Rewrite the material below, changing each "screenshot" to "screen capture" and keeping everything else the same. Leave the pictures out of your version.

*Task data*:
##########
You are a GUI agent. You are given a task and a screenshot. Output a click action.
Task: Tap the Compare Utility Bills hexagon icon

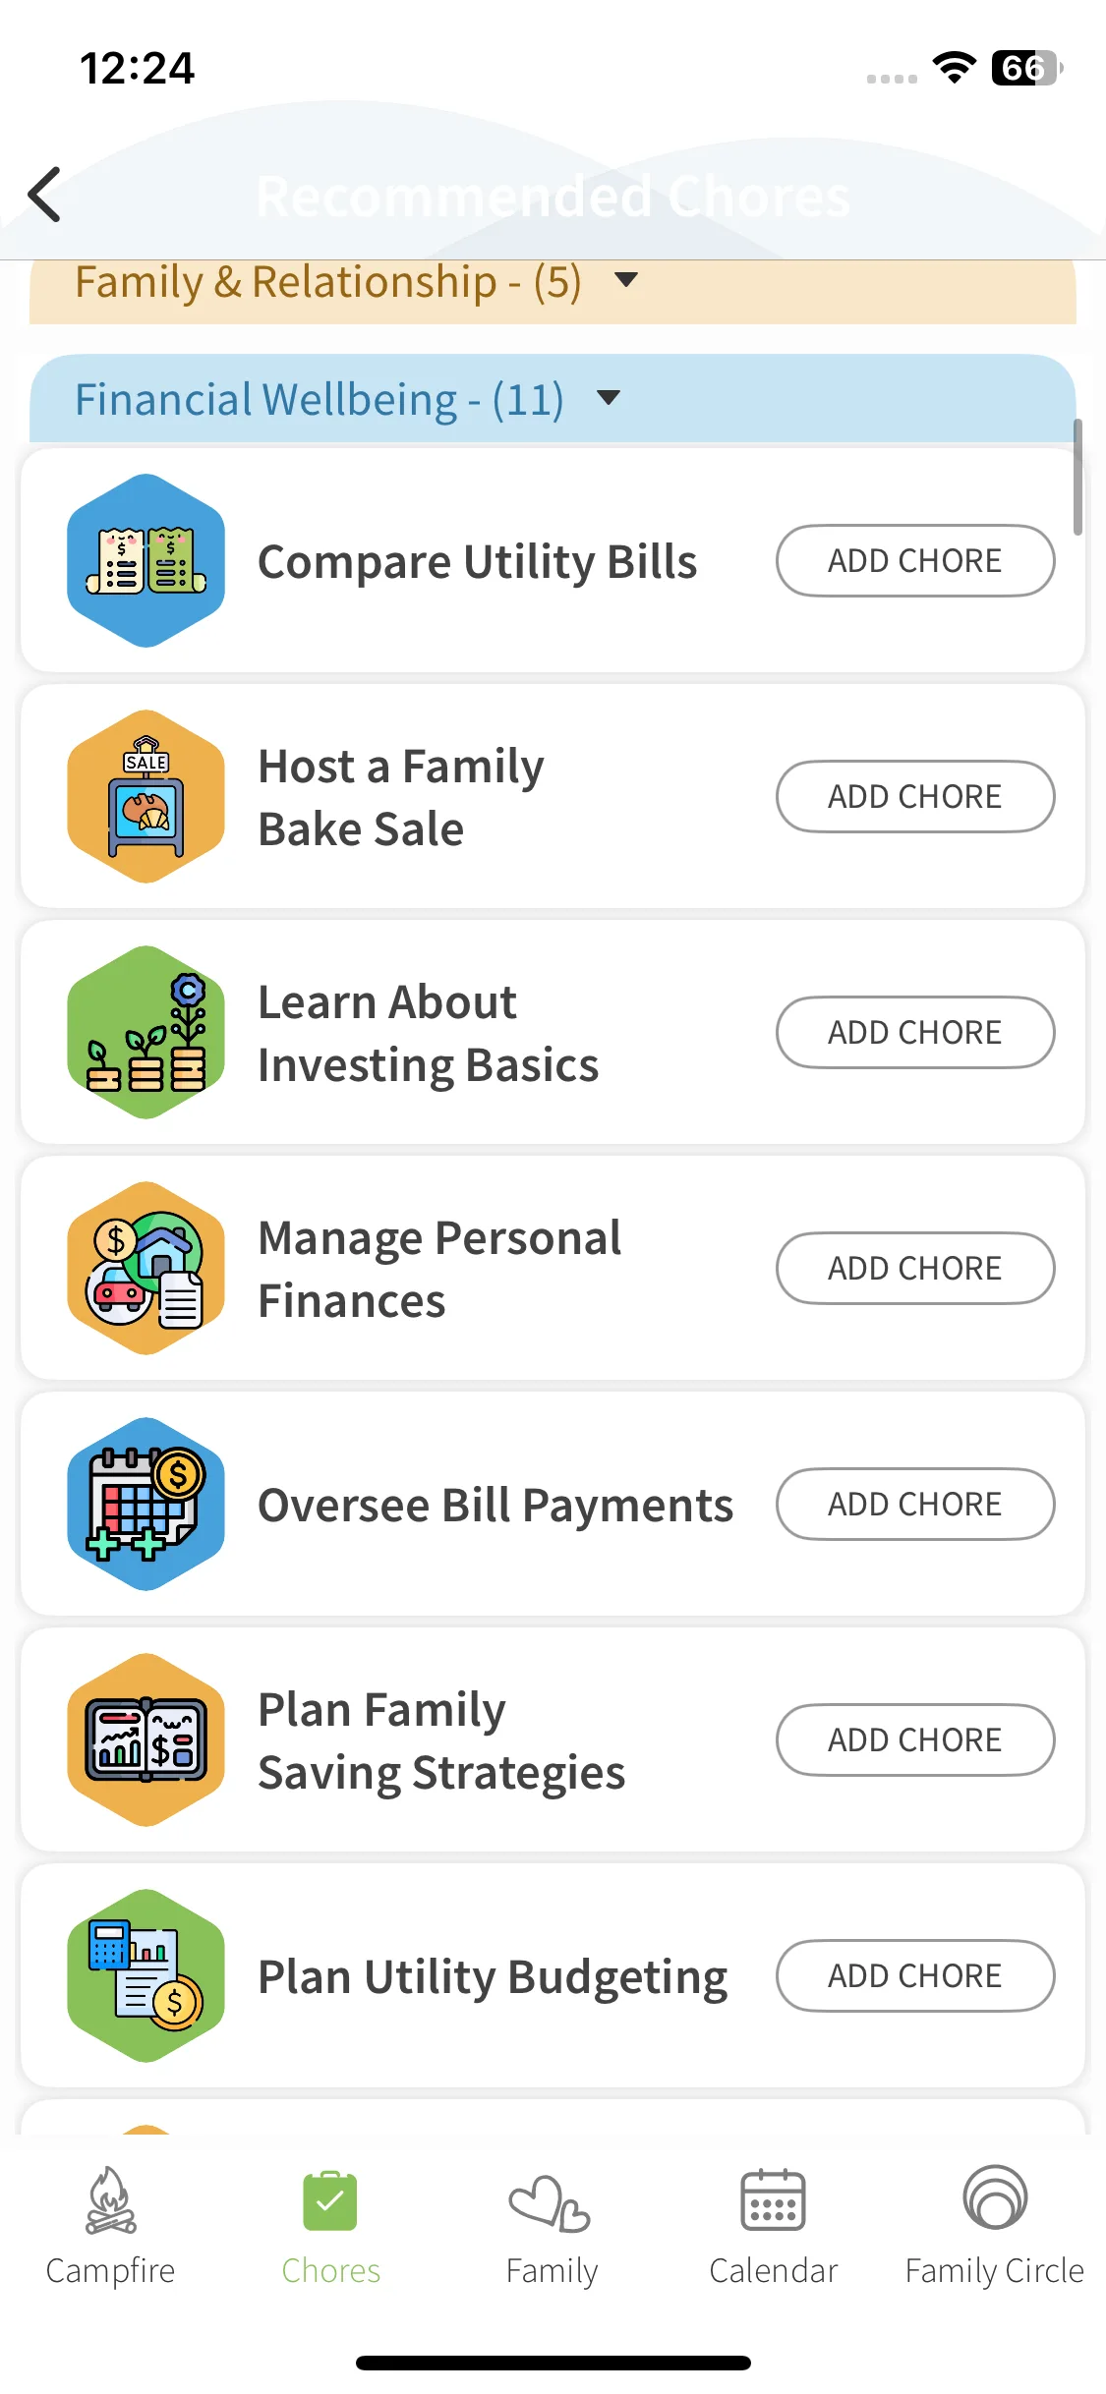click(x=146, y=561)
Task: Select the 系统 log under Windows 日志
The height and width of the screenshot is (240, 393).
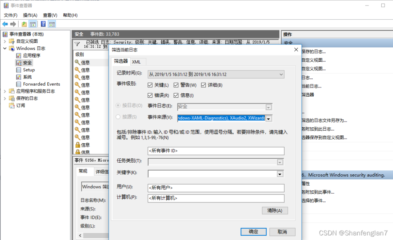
##########
*Answer for this exercise*:
You are a GUI agent. You are given a task and a screen capture. Output a click action.
Task: Tap the Compare Utility Bills hexagon icon

click(x=146, y=561)
Task: Select the 系统 log under Windows 日志
The height and width of the screen capture is (240, 393).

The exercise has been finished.